Oleksii Oleksenko, Dmitrii Kuvaiskii, Pramod Bhatotia et al.

Memory-safety violations are a prevalent cause of both reliability and security vulnerabilities in systems software written in unsafe languages like C/C++. Unfortunately, all the existing software-based solutions to this problem exhibit high performance overheads preventing them from wide adoption in production runs. To address this issue, Intel recently released a new ISA extension - Memory Protection Extensions (Intel MPX), a hardware-assisted full-stack solution to protect against memory safety violations. In this work, we perform an exhaustive study of the Intel MPX architecture to understand its advantages and caveats.
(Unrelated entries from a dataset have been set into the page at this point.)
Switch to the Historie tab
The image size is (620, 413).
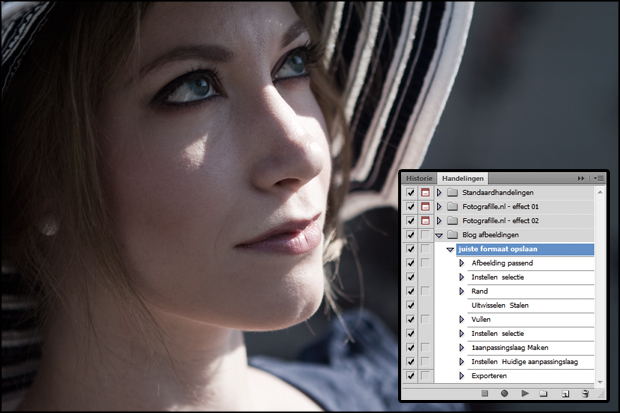[x=419, y=177]
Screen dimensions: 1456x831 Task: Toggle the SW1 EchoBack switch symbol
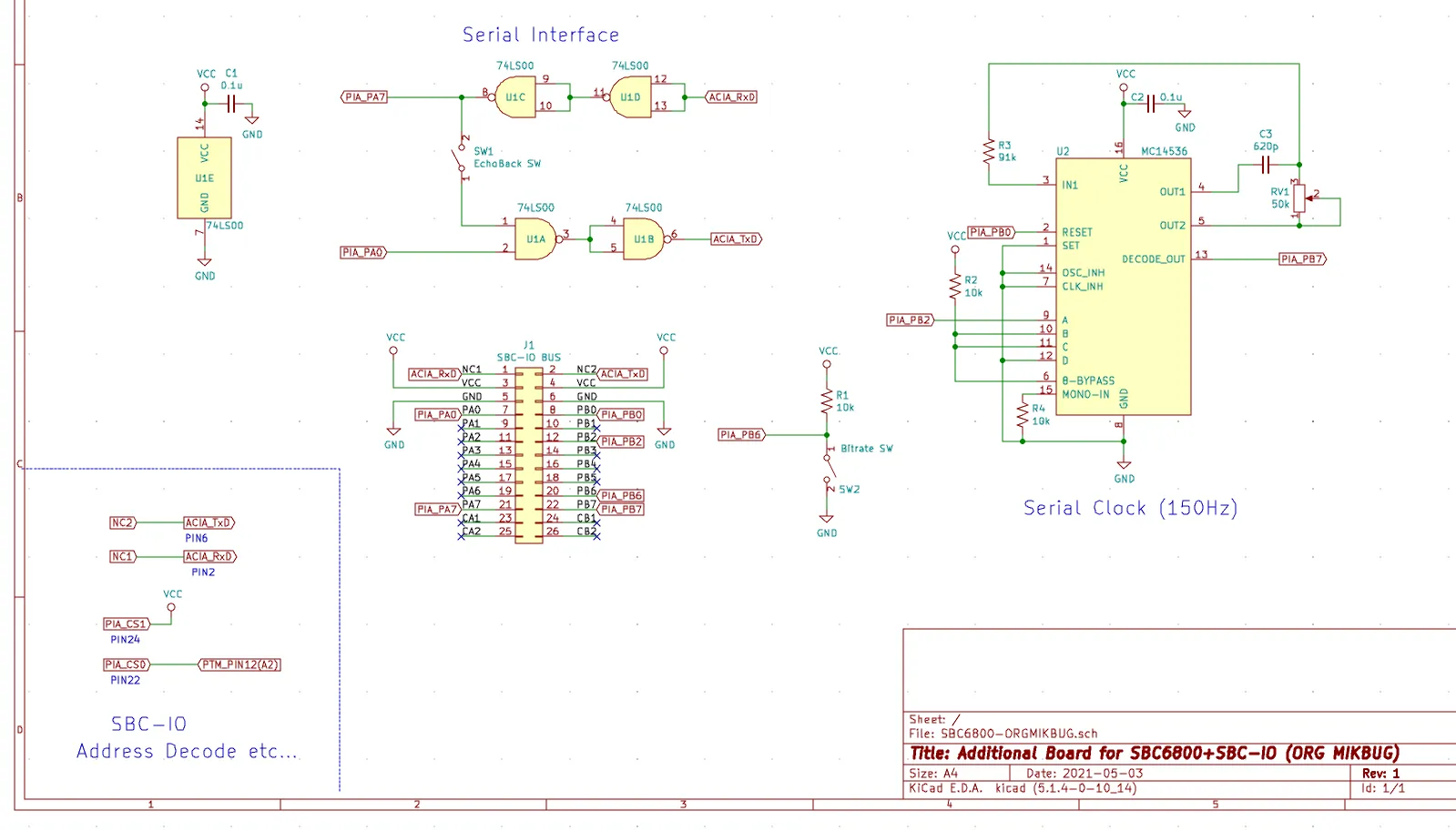[x=461, y=158]
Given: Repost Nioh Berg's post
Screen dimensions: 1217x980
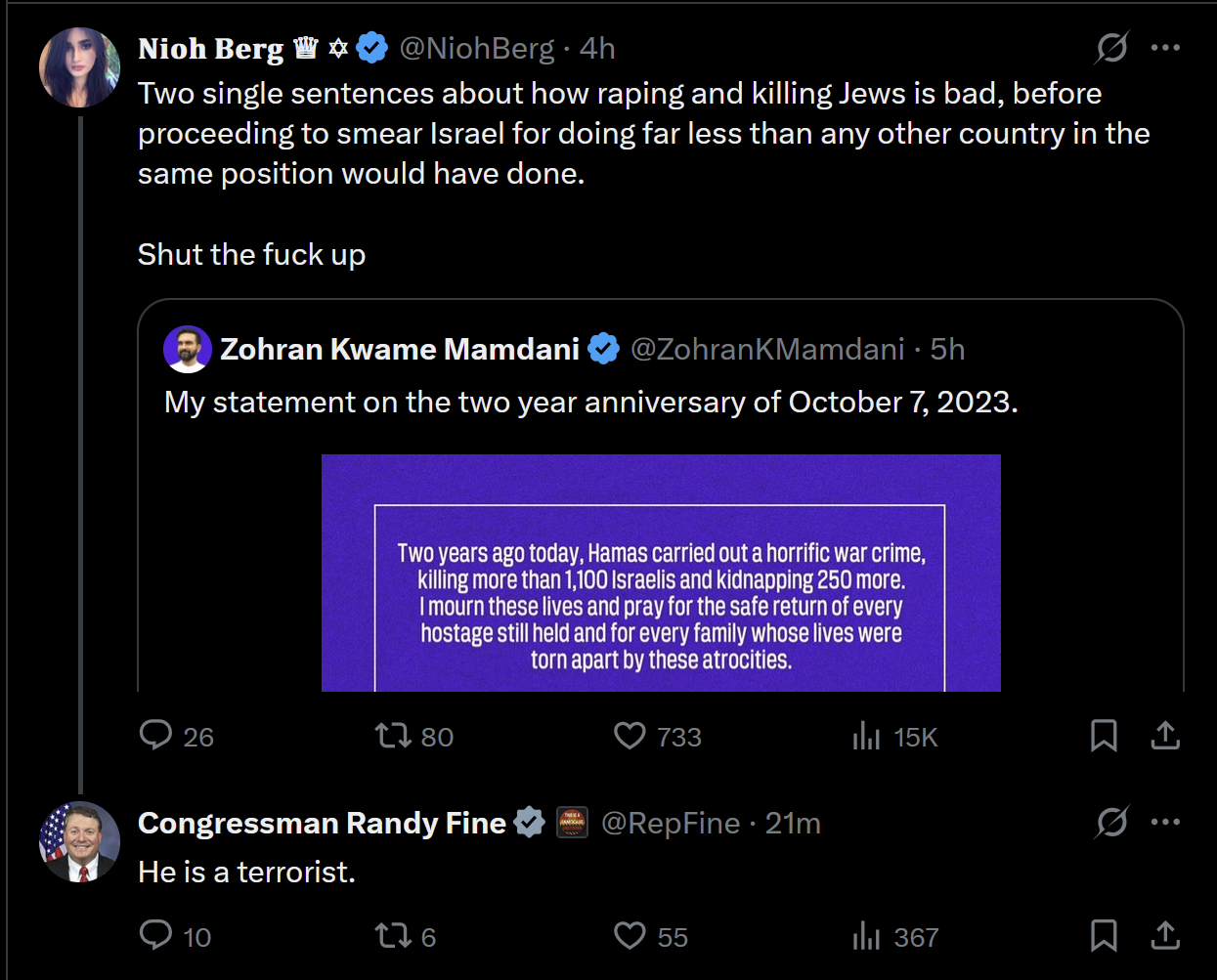Looking at the screenshot, I should point(393,735).
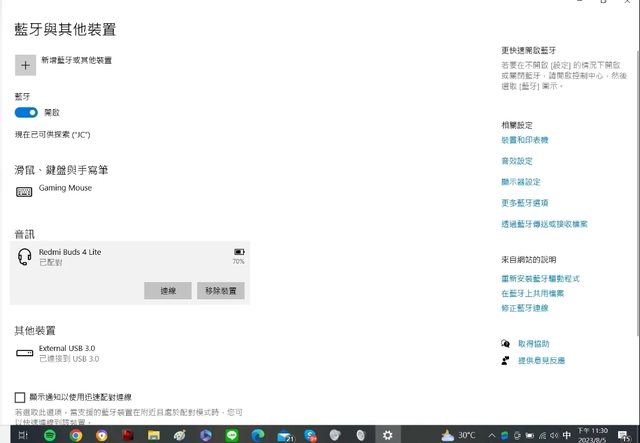Enable the quick pairing notification checkbox
Image resolution: width=640 pixels, height=443 pixels.
pos(20,397)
We base our study along three dimensions: (a) performance overheads, (b) security guarantees, and (c) usability issues. To put our results in perspective, we compare Intel MPX with three prominent software-based approaches: (1) trip-wire - AddressSanitizer, (2) object-based - SAFECode, and (3) pointer-based - SoftBound. Our main conclusion is that Intel MPX is a promising technique that is not yet practical for widespread adoption. Intel MPX's performance overheads are still high (roughly 50% on average), and the supporting infrastructure has bugs which may cause compilation or runtime errors. Moreover, we showcase the design limitations of Intel MPX: it cannot detect temporal errors, may have false positives and false negatives in multithreaded code, and its restrictions on memory layout require substantial code changes for some programs.